═════ LISTED ENTRIES ═════
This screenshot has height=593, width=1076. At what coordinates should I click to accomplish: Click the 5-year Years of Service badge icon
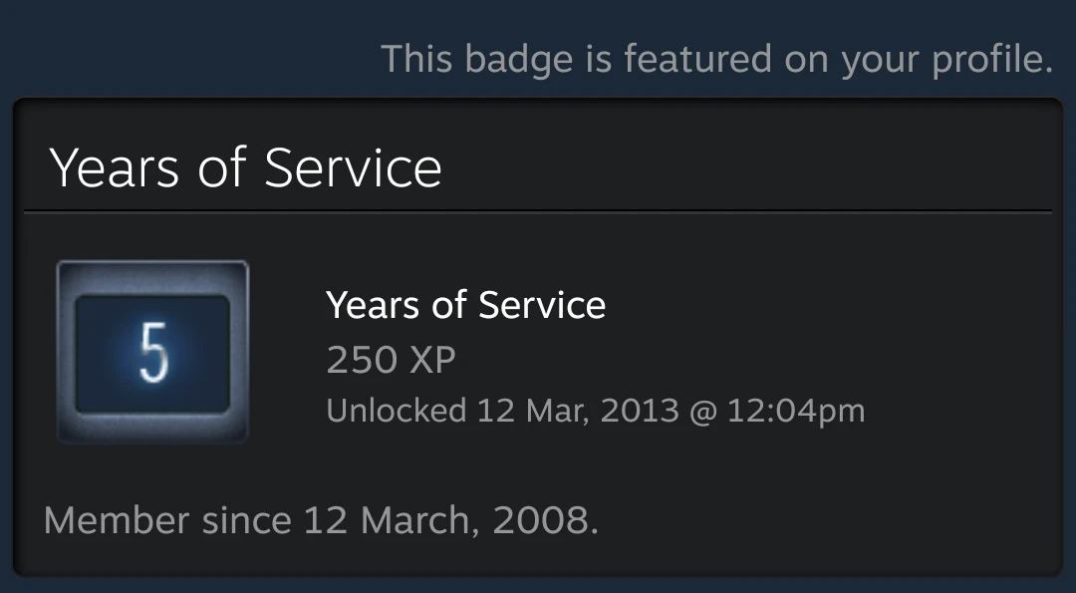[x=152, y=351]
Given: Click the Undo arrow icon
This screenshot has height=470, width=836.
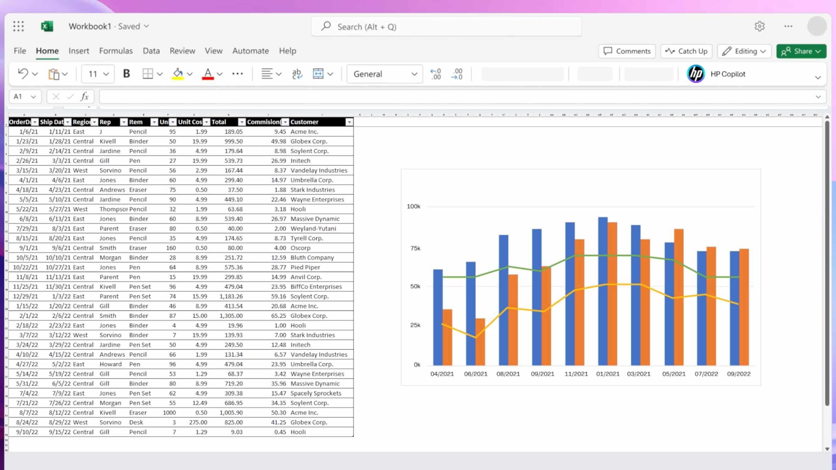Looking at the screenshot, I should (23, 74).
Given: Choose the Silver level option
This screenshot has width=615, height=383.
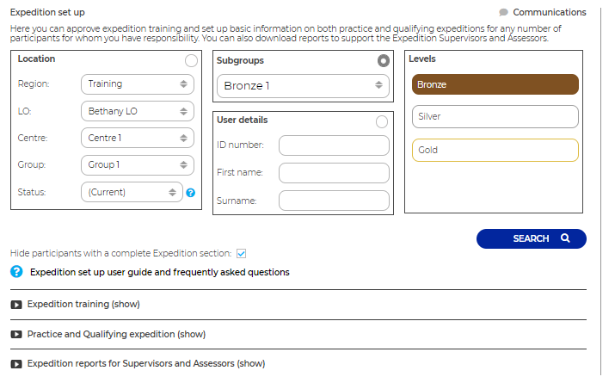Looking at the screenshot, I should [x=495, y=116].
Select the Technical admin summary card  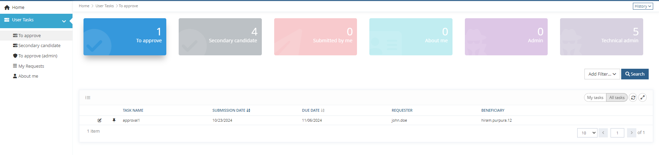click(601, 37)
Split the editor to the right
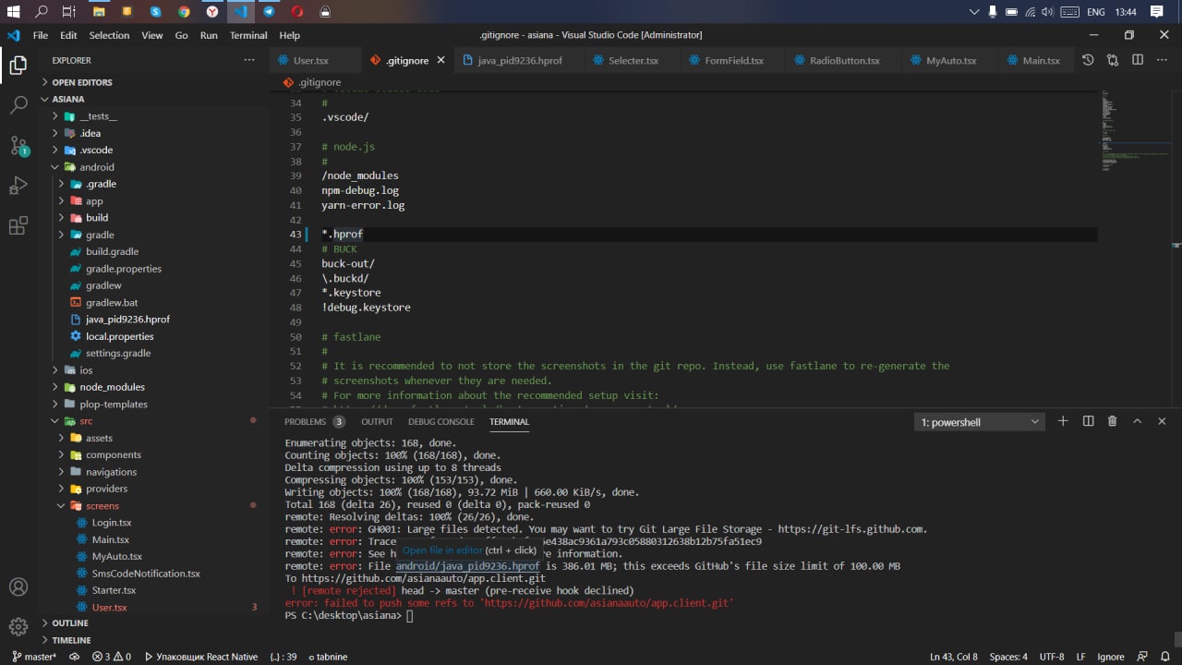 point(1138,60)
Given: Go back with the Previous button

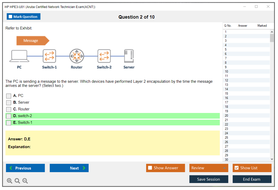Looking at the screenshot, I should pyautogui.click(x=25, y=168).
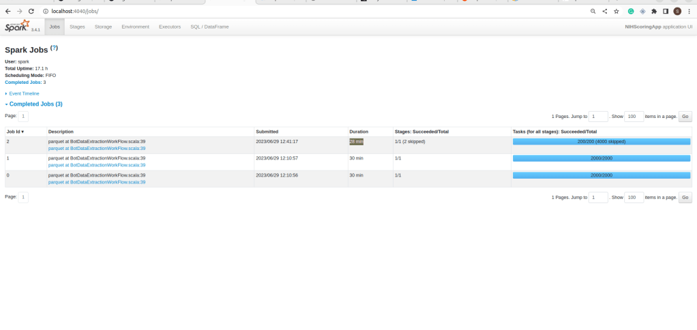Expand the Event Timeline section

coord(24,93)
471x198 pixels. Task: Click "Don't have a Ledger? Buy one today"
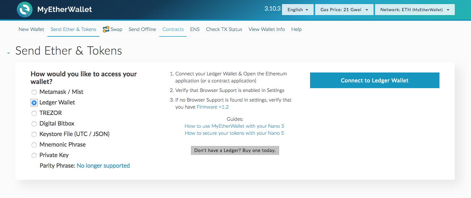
═════
EXERCISE >> Duplicate everything from the line containing "Given: Go back with the Previous button" down to the end of the items, leaving the pictures out.

WRITTEN ANSWER >>
Given: Go back with the Previous button

Looking at the screenshot, I should pyautogui.click(x=25, y=168).
Expand the Event Timeline section

coord(24,93)
471x198 pixels. Task: Click "Don't have a Ledger? Buy one today"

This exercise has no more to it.